Slide rules are primarily visual and manipulated non-digitally. Using one is
quite relaxing. The calculator interface demands "numbers as a sequence of
digits" and you must type each digit and operation. But with a slide rule,
numbers are values (usually 3-digit) on a number line instead. The analog
nature of the computation fits the human brain well IMO.

My favorite was a circular slide rule since it eliminated multiplications
(logarithmic additions) that were off the scale (which on most slide rules
mandated a shift of the slide to the opposite side).

One of the initial attractions of electronic calculator when they first became
commonly available was the increased number of significant digits, yet it is
amazing how much was done previously using only three.

------
ctdonath
Snipers use slide rules. The Mildot Master is popular for computing bullet
drop from estimated target size and crosshair grid marks.

Sure, some are going to computers for the math, but laminated paper holds up
better under extreme conditions for almost free.

------
runjake
I have a Dietzgen No. 1757. It's useful for raising my Apple external keyboard
up to be level with my ergonomic wrist pad.

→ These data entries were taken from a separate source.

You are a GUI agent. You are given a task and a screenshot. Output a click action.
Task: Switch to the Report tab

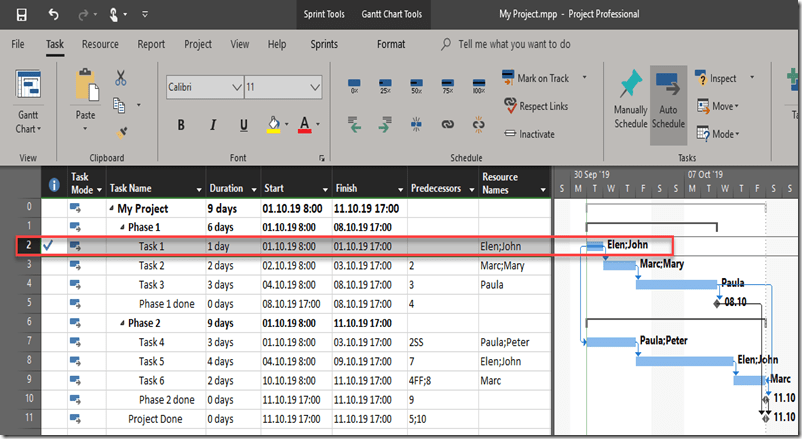point(151,44)
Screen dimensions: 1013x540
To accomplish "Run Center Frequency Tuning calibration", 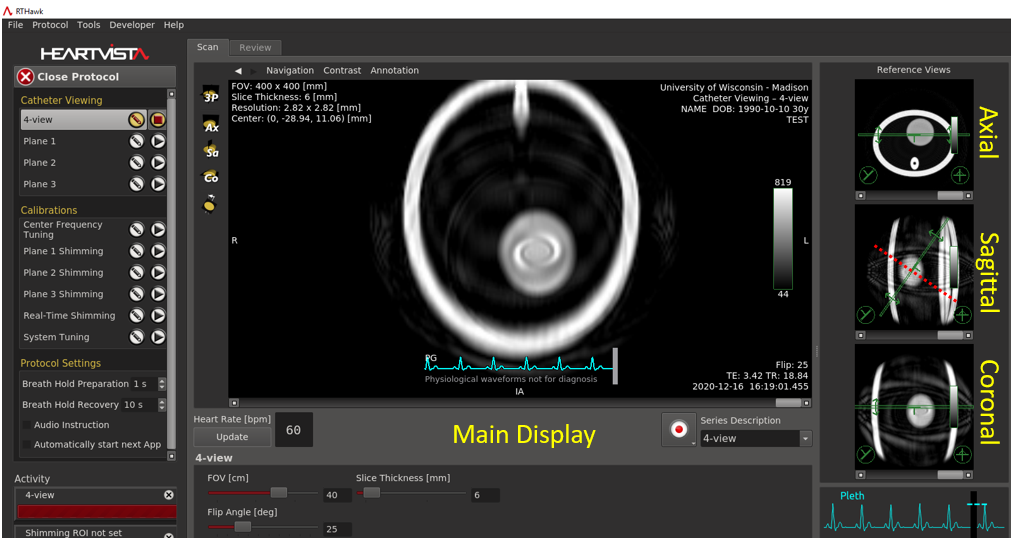I will (x=158, y=230).
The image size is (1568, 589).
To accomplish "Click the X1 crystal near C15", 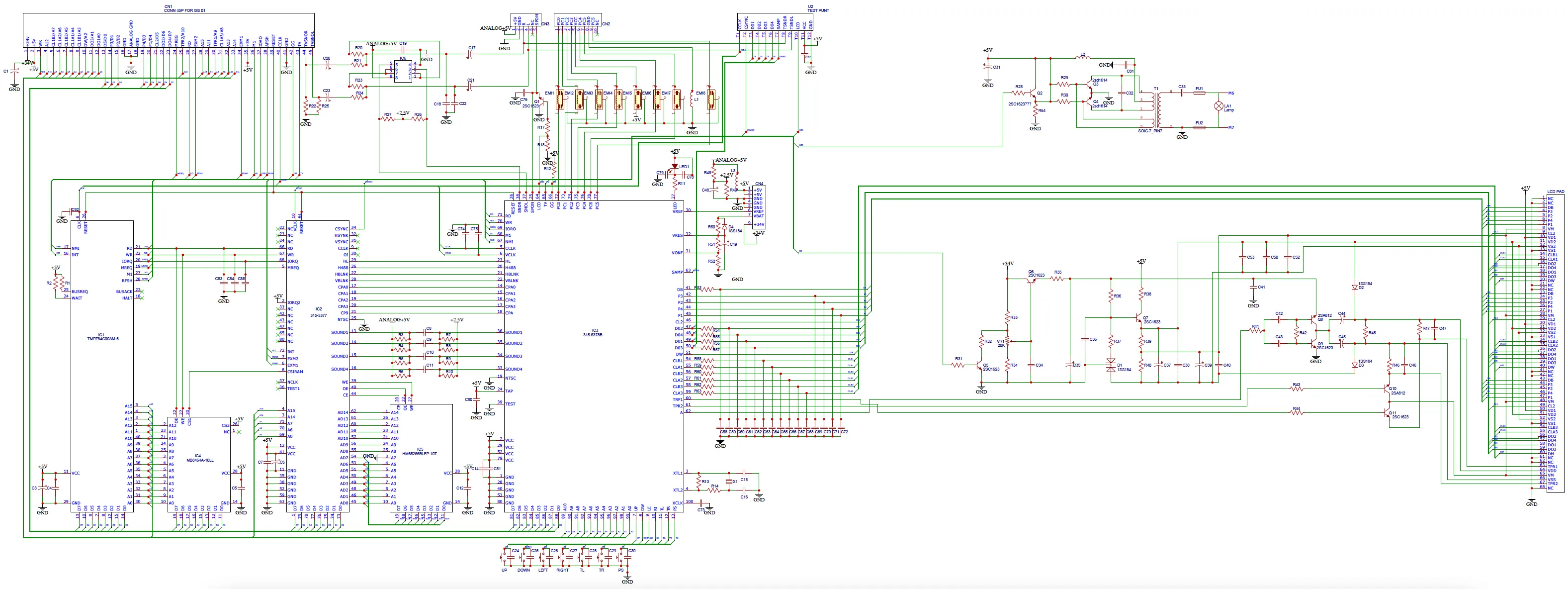I will click(729, 481).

In all seriousness, I don't know how to use it, but I should learn. It could
come in handy when/where power isn't available. It's amazing how much our
knowledge would decline in the event computers & electronic gadgets were
somehow destroyed or unusable. I've always tried to learn the basics. For
example, when out hiking, I use a map, compass, and protractor -- and use my
GPS as a backup.

Anyone have any useful links for non-mathematicians learning to use one?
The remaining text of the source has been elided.